*YOUR GOAL*: Omit every picture, then give all the entries again exactly.
=== SUPPLIED RECORDS ===
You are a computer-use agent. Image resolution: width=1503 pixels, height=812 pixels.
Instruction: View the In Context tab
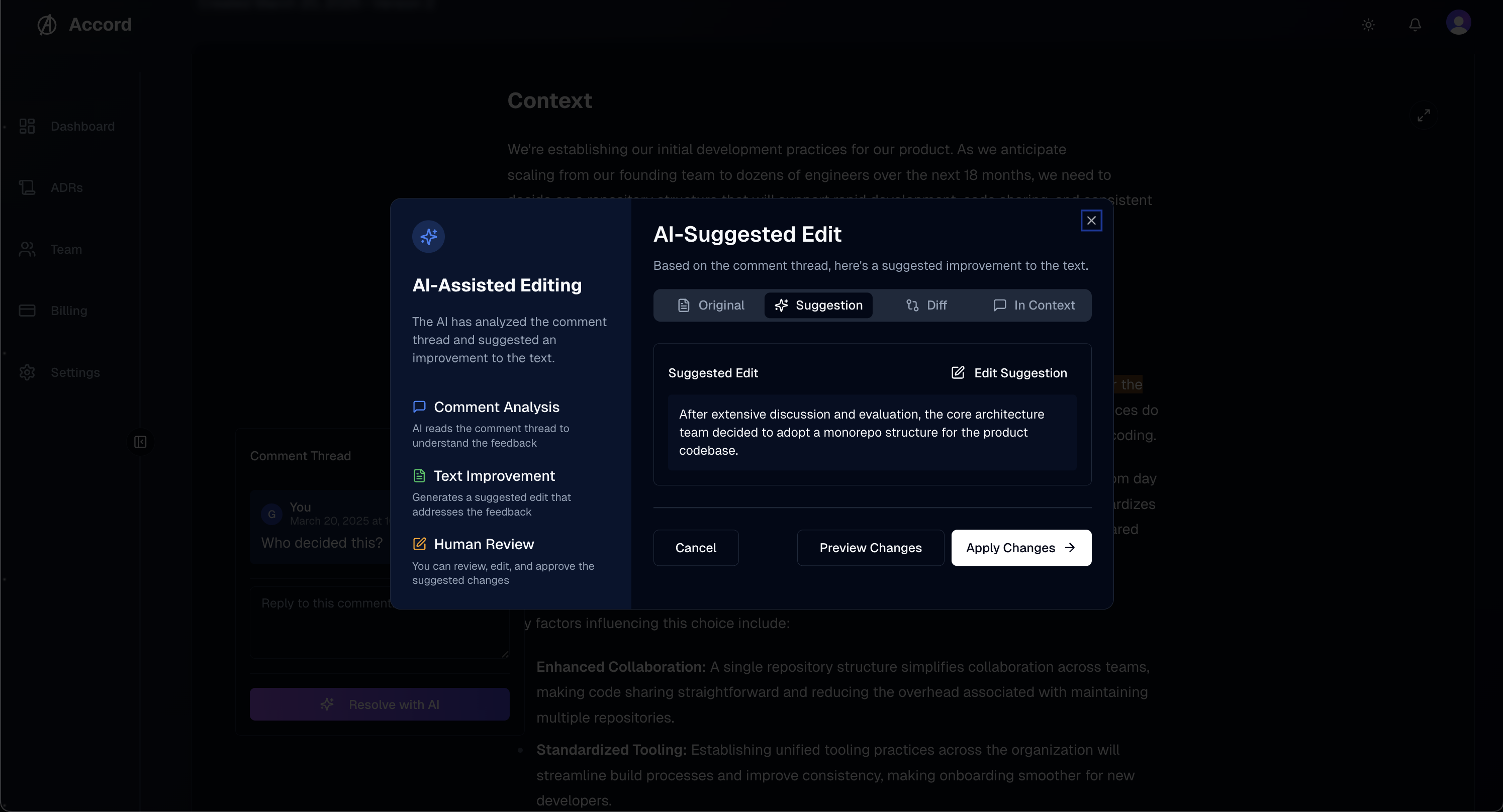pos(1034,305)
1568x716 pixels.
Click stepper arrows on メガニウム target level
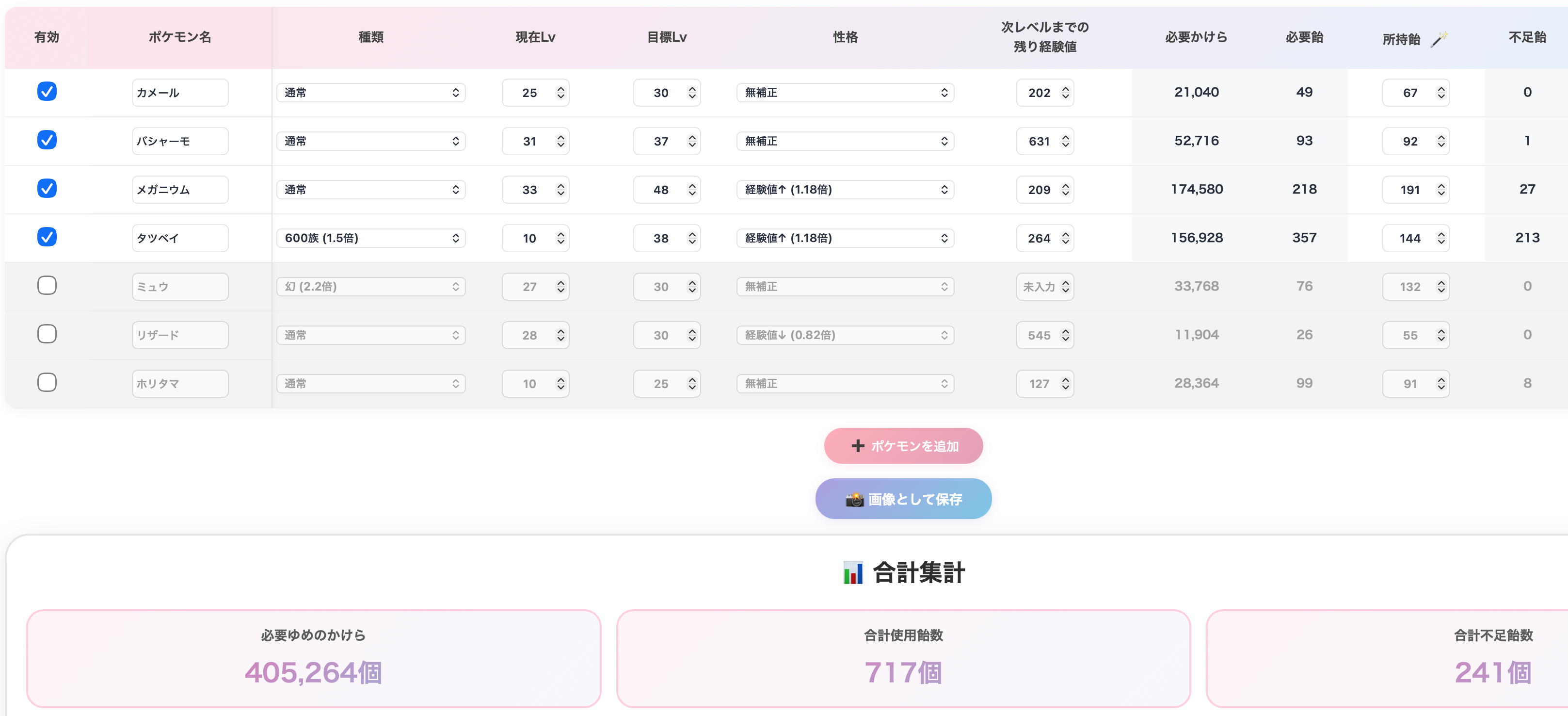tap(692, 189)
===
*EXPECTED ANSWER*:
You are a computer-use agent. Image resolution: width=1503 pixels, height=812 pixels.
Instruction: View the In Context tab
pos(1034,305)
1568x716 pixels.
Click stepper arrows on メガニウム target level
tap(692, 189)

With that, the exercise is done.